Projizieren: Wie wir auf andere übertragen – und wie wir damit aufhören

Lesezeit von 7 Minuten
Projizieren: Wie wir auf andere übertragen – und wie wir damit aufhören

Wer sich mit seiner eigenen Gefühlswelt auseinandersetzt, wird früher oder später vielleicht auf das tiefenpsychologische Konzept der Projektion stoßen. Denn oft projizieren wir unsere eigenen Emotionen auf andere Menschen, statt sie bei uns selbst wahrzunehmen oder zuzulassen. In diesem Artikel klären wir, was Projektionen genau sind und wie es dazu kommt, welche Rolle Projektionen in unserem Alltag spielen und wie wir als einzelne Personen damit umgehen können.

Was ist eine Projektion?

Der psychologische Begriff der Projektion kommt ursprünglich aus der Psychoanalyse. Im Rahmen dieser Theorie gehören Projizieren zu den sogenannten Abwehrmechanismen. Diese Mechanismen wenden wir immer dann an, wenn etwas auf irgendeine Art und Weise unangenehm für uns ist – zum Beispiel, weil es uns Angst macht oder uns peinlich ist.

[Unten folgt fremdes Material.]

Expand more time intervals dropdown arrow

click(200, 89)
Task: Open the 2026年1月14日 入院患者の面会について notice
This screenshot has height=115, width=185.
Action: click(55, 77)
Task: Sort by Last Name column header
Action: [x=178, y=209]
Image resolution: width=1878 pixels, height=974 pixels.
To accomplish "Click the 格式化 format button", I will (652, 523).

Tauchen nun also Gefühle, Gedanken, Wünsche oder auch Charaktereigenschaften auf, die uns ängstigen, kann es passieren, dass es zu einem Abwehrmechanismus kommt: Weil es so unangenehm für uns wäre, diesen Gedanken oder das Gefühl zuzulassen, projizieren wir es auf jemand anderen. Dies geschieht laut Psychoanalyse unbewusst. Wir bekommen also in der Regel nicht mit, dass diese Übertragung stattfindet.

Projizieren im Alltag

Vielleicht ist dir jetzt immer noch nicht ganz klar, wie Projizieren im Alltag aussehen kann. Ein Beispiel wäre etwa ein sehr strenger Richter, der bei seiner Arbeit durch seine außergewöhnlich harten Urteilssprüche auffällt. Nach einiger Zeit stellt sich heraus, dass der Richter selbst straffällig geworden ist.

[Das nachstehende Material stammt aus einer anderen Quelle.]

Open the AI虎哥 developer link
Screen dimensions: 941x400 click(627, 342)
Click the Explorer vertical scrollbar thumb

Die Ursache für die sehr harten Bestrafungen in seinem Gerichtssaal liegt also in dem Richter selbst. Aus Angst und Scham aufgrund seiner eigenen kriminellen Vergangenheit muss er alle Straftaten möglichst weit von sich rücken und besonders hart bestrafen.

Ein anderes Beispiel: Im Büro gibt es eine neue, attraktive Kollegin. Ein Mitarbeiter regt sich nun ständig über einen anderen Kollegen auf, der die Neue dauernd anspricht und mit ihr flirtet. Möglicherweise projiziert er dabei aber seinen eigenen Wunsch nach Kontakt auf den anderen Kollegen – der vielleicht einfach nur freundlich zu der neuen Mitarbeiterin sein möchte. Aus Angst vor Zurückweisung traut er sich vielleicht selber nicht, in Kontakt zu treten, weshalb ihn das Verhalten des anderen dann derart triggert.

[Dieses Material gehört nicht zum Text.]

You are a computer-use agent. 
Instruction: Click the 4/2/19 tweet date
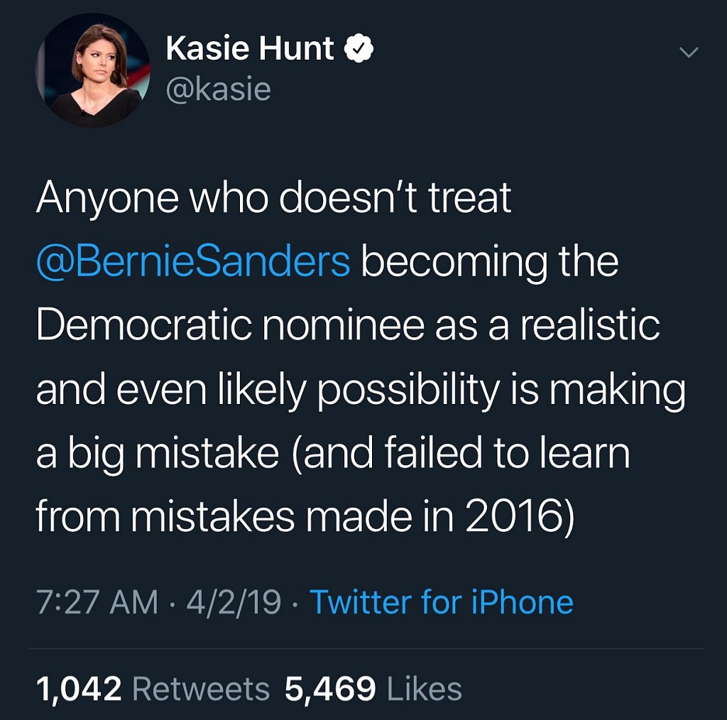pos(234,603)
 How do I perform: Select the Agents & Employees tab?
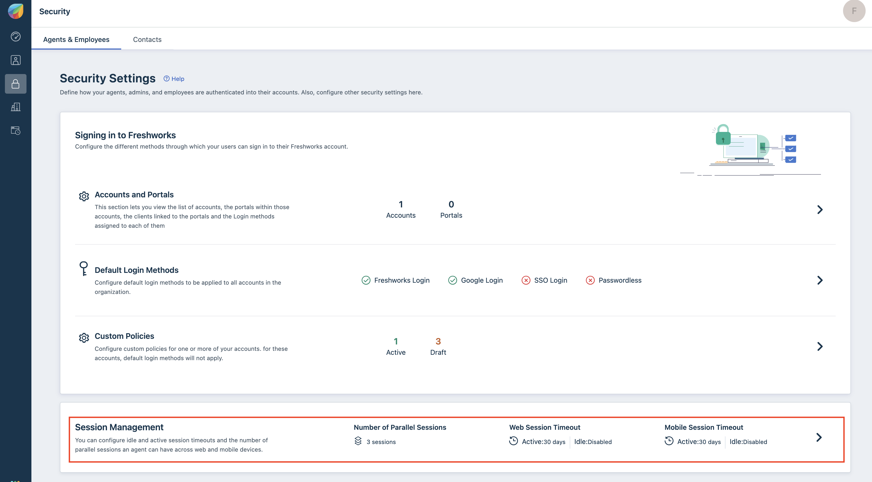click(76, 40)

Hinweise dafür, dass es sich in den oben genannten Fällen um ein Projizieren handelt, können darin liegen, dass die Reaktion relativ heftig ausfällt. Der Kollege aus dem Beispiel würde sich also nicht nur einmal beschweren, sondern schon ordentlich aufregen. Außerdem kommt es in der Theorie beim Projizieren wiederholt zu solchen Situationen. Unser Richter würde also nicht nur einmal ein verhältnismäßig hartes Urteil fällen, sondern immer wieder.

projektion psychologie

Was ist das Problem am Projizieren?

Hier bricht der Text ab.